Saudi Arabia, the world’s largest crude exporter, cut all official selling prices for its crude sales to Asian and US clients in August.
State-owned Saudi Arabian Oil Co. lowered its official selling price for Arab Light crude to Asia by 40 cents to a premium of 20 cents a barrel above a regional benchmark, the company known as Saudi Aramco said in an e-mailed statement Thursday. The company had been expected to cut the premium for shipments of Arab Light crude by 25 cents to 35 cents a barrel more than the benchmark for buyers in Asia, according to the median estimate in a Bloomberg survey of seven refiners and traders in the region.
Brent crude has dropped more than 35 percent since Saudi Arabia led a 2014 decision by the Organization of Petroleum Exporting Countries to maintain production to drive out higher-cost producers. The group decided to stick to its policy of unfettered production at its June 2 meeting in Vienna, with ministers united in their optimism that global oil markets are improving.
Saudi Arabia considers the global oil glut to be over, its Energy Minister Khalid Al-Falih told the Houston Chronicle in an interview this month. The comments echo views of the International Energy Agency, which said on June 14 that the crude market will be balanced in the second half.
All other official selling prices for Asian clients were also reduced, the statement showed. The biggest cut was by 90 cents a barrel for Extra Light, to a premium of $1.70 a barrel above an Oman/Dubai benchmark. U.S. prices were all lowered compared with July. Again, the largest reduction was Extra Light. Its premium was lowered to $1.70 a barrel above its benchmark, compared with $2.10 for July.

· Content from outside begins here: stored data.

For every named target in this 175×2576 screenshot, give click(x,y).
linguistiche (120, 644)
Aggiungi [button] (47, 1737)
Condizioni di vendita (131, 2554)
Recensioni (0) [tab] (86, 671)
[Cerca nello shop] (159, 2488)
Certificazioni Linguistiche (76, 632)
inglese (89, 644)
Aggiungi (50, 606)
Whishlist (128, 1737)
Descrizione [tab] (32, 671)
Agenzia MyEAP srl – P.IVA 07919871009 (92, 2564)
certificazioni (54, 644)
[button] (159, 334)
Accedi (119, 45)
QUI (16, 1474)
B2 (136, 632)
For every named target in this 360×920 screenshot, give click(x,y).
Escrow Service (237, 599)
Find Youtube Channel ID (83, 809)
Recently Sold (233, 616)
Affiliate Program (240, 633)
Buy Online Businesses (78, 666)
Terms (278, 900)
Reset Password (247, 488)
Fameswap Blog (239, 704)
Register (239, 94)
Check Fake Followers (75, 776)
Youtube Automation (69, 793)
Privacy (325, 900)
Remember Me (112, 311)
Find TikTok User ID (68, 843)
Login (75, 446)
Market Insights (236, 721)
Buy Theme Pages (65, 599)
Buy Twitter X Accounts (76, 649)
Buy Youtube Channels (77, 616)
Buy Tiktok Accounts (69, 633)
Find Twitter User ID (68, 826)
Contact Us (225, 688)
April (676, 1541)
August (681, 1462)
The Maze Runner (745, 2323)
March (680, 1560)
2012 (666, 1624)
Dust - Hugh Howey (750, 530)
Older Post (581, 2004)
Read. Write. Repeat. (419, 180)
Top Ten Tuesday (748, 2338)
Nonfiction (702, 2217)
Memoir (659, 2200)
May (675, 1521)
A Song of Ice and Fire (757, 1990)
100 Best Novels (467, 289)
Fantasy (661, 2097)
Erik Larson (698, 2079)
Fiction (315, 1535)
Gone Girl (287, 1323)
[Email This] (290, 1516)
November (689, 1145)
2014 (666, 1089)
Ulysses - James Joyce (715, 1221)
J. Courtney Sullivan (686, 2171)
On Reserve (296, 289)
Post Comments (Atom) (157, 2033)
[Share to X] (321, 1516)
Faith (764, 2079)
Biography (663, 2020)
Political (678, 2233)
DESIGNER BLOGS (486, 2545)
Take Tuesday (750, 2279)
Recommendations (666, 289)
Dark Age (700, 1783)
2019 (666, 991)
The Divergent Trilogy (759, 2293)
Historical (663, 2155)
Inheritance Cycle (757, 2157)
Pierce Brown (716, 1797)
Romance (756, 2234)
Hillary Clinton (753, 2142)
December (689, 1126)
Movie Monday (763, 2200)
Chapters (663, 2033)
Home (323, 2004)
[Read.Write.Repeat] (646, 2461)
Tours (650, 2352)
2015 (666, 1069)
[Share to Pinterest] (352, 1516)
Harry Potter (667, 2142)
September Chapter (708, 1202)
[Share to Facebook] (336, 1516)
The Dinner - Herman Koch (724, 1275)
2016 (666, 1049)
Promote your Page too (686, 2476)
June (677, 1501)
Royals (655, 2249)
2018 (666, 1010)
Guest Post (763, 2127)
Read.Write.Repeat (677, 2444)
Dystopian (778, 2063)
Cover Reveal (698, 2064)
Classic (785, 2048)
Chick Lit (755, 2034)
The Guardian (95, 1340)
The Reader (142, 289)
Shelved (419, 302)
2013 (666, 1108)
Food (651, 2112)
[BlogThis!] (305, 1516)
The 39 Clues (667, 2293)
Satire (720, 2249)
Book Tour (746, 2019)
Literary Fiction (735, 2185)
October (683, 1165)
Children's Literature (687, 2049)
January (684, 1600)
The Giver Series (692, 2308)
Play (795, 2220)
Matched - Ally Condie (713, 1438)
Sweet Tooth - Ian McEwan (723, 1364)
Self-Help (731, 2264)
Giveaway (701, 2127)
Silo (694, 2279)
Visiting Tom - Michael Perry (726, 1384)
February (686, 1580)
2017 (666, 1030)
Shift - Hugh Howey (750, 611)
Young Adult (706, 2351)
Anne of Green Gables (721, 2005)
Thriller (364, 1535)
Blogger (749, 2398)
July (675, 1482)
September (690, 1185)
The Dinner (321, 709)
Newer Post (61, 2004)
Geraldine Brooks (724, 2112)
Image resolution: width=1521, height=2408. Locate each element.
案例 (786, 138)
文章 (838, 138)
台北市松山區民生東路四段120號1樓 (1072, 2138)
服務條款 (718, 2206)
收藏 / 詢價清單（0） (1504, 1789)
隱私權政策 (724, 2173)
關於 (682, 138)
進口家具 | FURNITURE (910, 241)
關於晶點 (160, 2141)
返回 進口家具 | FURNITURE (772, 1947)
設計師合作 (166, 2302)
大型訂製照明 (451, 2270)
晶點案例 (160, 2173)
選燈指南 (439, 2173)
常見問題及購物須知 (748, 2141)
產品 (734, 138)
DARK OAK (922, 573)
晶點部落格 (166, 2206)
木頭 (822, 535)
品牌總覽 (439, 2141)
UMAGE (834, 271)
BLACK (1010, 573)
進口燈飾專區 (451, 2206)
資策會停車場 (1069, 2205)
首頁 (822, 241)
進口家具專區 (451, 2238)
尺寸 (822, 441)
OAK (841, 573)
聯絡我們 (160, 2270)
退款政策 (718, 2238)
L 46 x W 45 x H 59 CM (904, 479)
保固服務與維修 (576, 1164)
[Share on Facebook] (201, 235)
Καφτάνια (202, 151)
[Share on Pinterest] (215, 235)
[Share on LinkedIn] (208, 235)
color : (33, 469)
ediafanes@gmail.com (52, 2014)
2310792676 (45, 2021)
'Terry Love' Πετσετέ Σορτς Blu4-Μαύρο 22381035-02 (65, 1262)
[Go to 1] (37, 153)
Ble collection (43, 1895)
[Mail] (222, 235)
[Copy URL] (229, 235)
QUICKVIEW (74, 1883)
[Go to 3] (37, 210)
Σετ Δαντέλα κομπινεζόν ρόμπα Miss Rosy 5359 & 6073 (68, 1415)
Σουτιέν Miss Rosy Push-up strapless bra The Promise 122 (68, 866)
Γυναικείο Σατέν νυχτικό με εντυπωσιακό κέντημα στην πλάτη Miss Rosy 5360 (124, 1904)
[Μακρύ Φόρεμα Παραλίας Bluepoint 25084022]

Middle Eastern producers are competing with cargoes from Latin America, North Africa and Russia for buyers in Asia, its largest market. Producers in the Persian Gulf region sell mostly under long-term contracts to refiners. Most of the Gulf’s state oil companies price their crude at a premium or discount to a benchmark. For Asia the benchmark is the average of Oman and Dubai oil grades.